▶ **Exercise description**:
Could you recast every line of the material as a Markdown table with the columns Row and Line, numbering each row and leaving out blank lines?

╔══

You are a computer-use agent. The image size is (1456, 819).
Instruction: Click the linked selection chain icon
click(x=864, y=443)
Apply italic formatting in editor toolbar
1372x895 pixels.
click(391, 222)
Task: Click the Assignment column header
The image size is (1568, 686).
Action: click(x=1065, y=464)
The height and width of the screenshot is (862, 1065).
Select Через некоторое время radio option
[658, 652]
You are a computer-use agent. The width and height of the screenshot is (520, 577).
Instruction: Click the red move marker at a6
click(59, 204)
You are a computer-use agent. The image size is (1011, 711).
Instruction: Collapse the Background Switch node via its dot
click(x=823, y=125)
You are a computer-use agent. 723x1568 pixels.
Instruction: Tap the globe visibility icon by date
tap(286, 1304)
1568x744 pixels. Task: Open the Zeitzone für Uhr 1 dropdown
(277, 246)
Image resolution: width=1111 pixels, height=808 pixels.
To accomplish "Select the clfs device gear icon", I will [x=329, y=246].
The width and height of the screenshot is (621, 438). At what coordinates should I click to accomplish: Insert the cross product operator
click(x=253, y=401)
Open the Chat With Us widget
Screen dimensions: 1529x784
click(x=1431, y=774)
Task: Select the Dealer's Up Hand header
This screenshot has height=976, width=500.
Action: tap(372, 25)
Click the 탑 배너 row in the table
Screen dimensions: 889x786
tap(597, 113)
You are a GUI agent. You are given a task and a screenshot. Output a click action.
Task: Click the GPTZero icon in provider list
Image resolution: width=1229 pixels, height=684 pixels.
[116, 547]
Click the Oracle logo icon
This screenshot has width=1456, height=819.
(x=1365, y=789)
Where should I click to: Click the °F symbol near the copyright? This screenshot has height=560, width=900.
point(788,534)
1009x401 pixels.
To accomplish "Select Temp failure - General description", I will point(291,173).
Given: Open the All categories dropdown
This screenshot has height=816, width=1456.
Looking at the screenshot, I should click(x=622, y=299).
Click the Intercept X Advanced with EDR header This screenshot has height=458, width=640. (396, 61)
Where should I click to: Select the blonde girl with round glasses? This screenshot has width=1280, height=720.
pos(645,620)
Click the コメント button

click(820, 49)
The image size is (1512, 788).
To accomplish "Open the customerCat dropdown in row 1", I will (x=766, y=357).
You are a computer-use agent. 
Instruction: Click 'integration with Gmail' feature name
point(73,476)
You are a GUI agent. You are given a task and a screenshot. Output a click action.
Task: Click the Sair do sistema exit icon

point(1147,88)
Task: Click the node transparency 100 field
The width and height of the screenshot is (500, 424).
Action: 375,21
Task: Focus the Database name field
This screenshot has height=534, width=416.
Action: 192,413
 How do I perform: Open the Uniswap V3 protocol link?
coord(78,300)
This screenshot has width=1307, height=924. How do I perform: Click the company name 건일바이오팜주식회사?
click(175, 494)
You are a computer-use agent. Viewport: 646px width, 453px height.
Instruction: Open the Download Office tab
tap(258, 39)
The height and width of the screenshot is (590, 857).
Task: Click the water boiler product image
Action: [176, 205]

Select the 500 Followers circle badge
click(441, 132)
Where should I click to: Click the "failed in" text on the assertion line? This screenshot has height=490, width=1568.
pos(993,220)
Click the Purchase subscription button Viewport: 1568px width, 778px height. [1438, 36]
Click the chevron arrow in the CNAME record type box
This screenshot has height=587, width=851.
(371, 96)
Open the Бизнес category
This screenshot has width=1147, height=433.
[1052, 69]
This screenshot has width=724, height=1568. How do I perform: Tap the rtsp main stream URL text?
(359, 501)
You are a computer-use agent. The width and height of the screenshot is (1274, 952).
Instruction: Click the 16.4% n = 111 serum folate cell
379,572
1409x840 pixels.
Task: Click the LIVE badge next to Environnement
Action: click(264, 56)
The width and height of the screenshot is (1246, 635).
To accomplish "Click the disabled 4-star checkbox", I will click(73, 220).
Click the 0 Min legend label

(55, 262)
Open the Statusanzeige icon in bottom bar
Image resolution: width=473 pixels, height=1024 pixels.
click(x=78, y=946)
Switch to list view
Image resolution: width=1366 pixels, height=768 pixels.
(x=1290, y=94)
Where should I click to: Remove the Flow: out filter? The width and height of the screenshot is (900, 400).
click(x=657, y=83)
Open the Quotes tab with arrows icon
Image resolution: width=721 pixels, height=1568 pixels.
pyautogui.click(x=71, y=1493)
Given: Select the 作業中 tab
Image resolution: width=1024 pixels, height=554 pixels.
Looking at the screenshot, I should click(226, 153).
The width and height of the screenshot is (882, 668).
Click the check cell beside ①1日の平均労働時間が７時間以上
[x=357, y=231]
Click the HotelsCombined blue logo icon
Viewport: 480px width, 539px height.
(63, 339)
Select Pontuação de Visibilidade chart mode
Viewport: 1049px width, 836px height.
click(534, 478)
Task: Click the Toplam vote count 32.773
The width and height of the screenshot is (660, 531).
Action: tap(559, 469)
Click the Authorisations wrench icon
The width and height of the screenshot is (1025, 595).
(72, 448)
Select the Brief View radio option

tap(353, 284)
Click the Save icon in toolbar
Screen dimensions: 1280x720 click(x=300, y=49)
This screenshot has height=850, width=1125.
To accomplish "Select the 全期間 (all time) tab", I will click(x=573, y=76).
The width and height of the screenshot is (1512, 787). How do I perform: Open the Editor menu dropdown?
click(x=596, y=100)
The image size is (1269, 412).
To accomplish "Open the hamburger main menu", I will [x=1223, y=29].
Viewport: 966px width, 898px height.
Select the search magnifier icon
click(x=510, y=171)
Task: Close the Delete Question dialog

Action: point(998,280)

╚══

▶ **Solution for this problem**:
| Row | Line |
|---|---|
| 1 | You are a computer-use agent. The image size is (1456, 819). |
| 2 | Instruction: Click the linked selection chain icon |
| 3 | click(x=864, y=443) |
| 4 | Apply italic formatting in editor toolbar |
| 5 | 1372x895 pixels. |
| 6 | click(391, 222) |
| 7 | Task: Click the Assignment column header |
| 8 | The image size is (1568, 686). |
| 9 | Action: click(x=1065, y=464) |
| 10 | The height and width of the screenshot is (862, 1065). |
| 11 | Select Через некоторое время radio option |
| 12 | [658, 652] |
| 13 | You are a computer-use agent. The width and height of the screenshot is (520, 577). |
| 14 | Instruction: Click the red move marker at a6 |
| 15 | click(59, 204) |
| 16 | You are a computer-use agent. The image size is (1011, 711). |
| 17 | Instruction: Collapse the Background Switch node via its dot |
| 18 | click(x=823, y=125) |
| 19 | You are a computer-use agent. 723x1568 pixels. |
| 20 | Instruction: Tap the globe visibility icon by date |
| 21 | tap(286, 1304) |
| 22 | 1568x744 pixels. Task: Open the Zeitzone für Uhr 1 dropdown |
| 23 | (277, 246) |
| 24 | Image resolution: width=1111 pixels, height=808 pixels. |
| 25 | To accomplish "Select the clfs device gear icon", I will [x=329, y=246]. |
| 26 | The width and height of the screenshot is (621, 438). At what coordinates should I click to accomplish: Insert the cross product operator |
| 27 | click(x=253, y=401) |
| 28 | Open the Chat With Us widget |
| 29 | Screen dimensions: 1529x784 |
| 30 | click(x=1431, y=774) |
| 31 | Task: Select the Dealer's Up Hand header |
| 32 | This screenshot has height=976, width=500. |
| 33 | Action: tap(372, 25) |
| 34 | Click the 탑 배너 row in the table |
| 35 | Screen dimensions: 889x786 |
| 36 | tap(597, 113) |
| 37 | You are a GUI agent. You are given a task and a screenshot. Output a click action. |
| 38 | Task: Click the GPTZero icon in provider list |
| 39 | Image resolution: width=1229 pixels, height=684 pixels. |
| 40 | [116, 547] |
| 41 | Click the Oracle logo icon |
| 42 | This screenshot has width=1456, height=819. |
| 43 | (x=1365, y=789) |
| 44 | Where should I click to: Click the °F symbol near the copyright? This screenshot has height=560, width=900. |
| 45 | point(788,534) |
| 46 | 1009x401 pixels. |
| 47 | To accomplish "Select Temp failure - General description", I will point(291,173). |
| 48 | Given: Open the All categories dropdown |
| 49 | This screenshot has height=816, width=1456. |
| 50 | Looking at the screenshot, I should click(x=622, y=299). |
| 51 | Click the Intercept X Advanced with EDR header This screenshot has height=458, width=640. (396, 61) |
| 52 | Where should I click to: Select the blonde girl with round glasses? This screenshot has width=1280, height=720. |
| 53 | pos(645,620) |
| 54 | Click the コメント button |
| 55 | click(820, 49) |
| 56 | The image size is (1512, 788). |
| 57 | To accomplish "Open the customerCat dropdown in row 1", I will (x=766, y=357). |
| 58 | You are a computer-use agent.  |
| 59 | Instruction: Click 'integration with Gmail' feature name |
| 60 | point(73,476) |
| 61 | You are a GUI agent. You are given a task and a screenshot. Output a click action. |
| 62 | Task: Click the Sair do sistema exit icon |
| 63 | point(1147,88) |
| 64 | Task: Click the node transparency 100 field |
| 65 | The width and height of the screenshot is (500, 424). |
| 66 | Action: 375,21 |
| 67 | Task: Focus the Database name field |
| 68 | This screenshot has height=534, width=416. |
| 69 | Action: 192,413 |
| 70 |  How do I perform: Open the Uniswap V3 protocol link? |
| 71 | coord(78,300) |
| 72 | This screenshot has width=1307, height=924. How do I perform: Click the company name 건일바이오팜주식회사? |
| 73 | click(175, 494) |
| 74 | You are a computer-use agent. Viewport: 646px width, 453px height. |
| 75 | Instruction: Open the Download Office tab |
| 76 | tap(258, 39) |
| 77 | The height and width of the screenshot is (590, 857). |
| 78 | Task: Click the water boiler product image |
| 79 | Action: [176, 205] |
| 80 | Select the 500 Followers circle badge |
| 81 | click(441, 132) |
| 82 | Where should I click to: Click the "failed in" text on the assertion line? This screenshot has height=490, width=1568. |
| 83 | pos(993,220) |
| 84 | Click the Purchase subscription button Viewport: 1568px width, 778px height. [1438, 36] |
| 85 | Click the chevron arrow in the CNAME record type box |
| 86 | This screenshot has height=587, width=851. |
| 87 | (371, 96) |
| 88 | Open the Бизнес category |
| 89 | This screenshot has width=1147, height=433. |
| 90 | [1052, 69] |
| 91 | This screenshot has width=724, height=1568. How do I perform: Tap the rtsp main stream URL text? |
| 92 | (359, 501) |
| 93 | You are a computer-use agent. The width and height of the screenshot is (1274, 952). |
| 94 | Instruction: Click the 16.4% n = 111 serum folate cell |
| 95 | 379,572 |
| 96 | 1409x840 pixels. |
| 97 | Task: Click the LIVE badge next to Environnement |
| 98 | Action: click(264, 56) |
| 99 | The width and height of the screenshot is (1246, 635). |
| 100 | To accomplish "Click the disabled 4-star checkbox", I will click(73, 220). |
| 101 | Click the 0 Min legend label |
| 102 | (55, 262) |
| 103 | Open the Statusanzeige icon in bottom bar |
| 104 | Image resolution: width=473 pixels, height=1024 pixels. |
| 105 | click(x=78, y=946) |
| 106 | Switch to list view |
| 107 | Image resolution: width=1366 pixels, height=768 pixels. |
| 108 | (x=1290, y=94) |
| 109 | Where should I click to: Remove the Flow: out filter? The width and height of the screenshot is (900, 400). |
| 110 | click(x=657, y=83) |
| 111 | Open the Quotes tab with arrows icon |
| 112 | Image resolution: width=721 pixels, height=1568 pixels. |
| 113 | pyautogui.click(x=71, y=1493) |
| 114 | Given: Select the 作業中 tab |
| 115 | Image resolution: width=1024 pixels, height=554 pixels. |
| 116 | Looking at the screenshot, I should click(226, 153). |
| 117 | The width and height of the screenshot is (882, 668). |
| 118 | Click the check cell beside ①1日の平均労働時間が７時間以上 |
| 119 | [x=357, y=231] |
| 120 | Click the HotelsCombined blue logo icon |
| 121 | Viewport: 480px width, 539px height. |
| 122 | (63, 339) |
| 123 | Select Pontuação de Visibilidade chart mode |
| 124 | Viewport: 1049px width, 836px height. |
| 125 | click(534, 478) |
| 126 | Task: Click the Toplam vote count 32.773 |
| 127 | The width and height of the screenshot is (660, 531). |
| 128 | Action: tap(559, 469) |
| 129 | Click the Authorisations wrench icon |
| 130 | The width and height of the screenshot is (1025, 595). |
| 131 | (72, 448) |
| 132 | Select the Brief View radio option |
| 133 | tap(353, 284) |
| 134 | Click the Save icon in toolbar |
| 135 | Screen dimensions: 1280x720 click(x=300, y=49) |
| 136 | This screenshot has height=850, width=1125. |
| 137 | To accomplish "Select the 全期間 (all time) tab", I will click(x=573, y=76). |
| 138 | The width and height of the screenshot is (1512, 787). How do I perform: Open the Editor menu dropdown? |
| 139 | click(x=596, y=100) |
| 140 | The image size is (1269, 412). |
| 141 | To accomplish "Open the hamburger main menu", I will [x=1223, y=29]. |
| 142 | Viewport: 966px width, 898px height. |
| 143 | Select the search magnifier icon |
| 144 | click(x=510, y=171) |
| 145 | Task: Close the Delete Question dialog |
| 146 | Action: point(998,280) |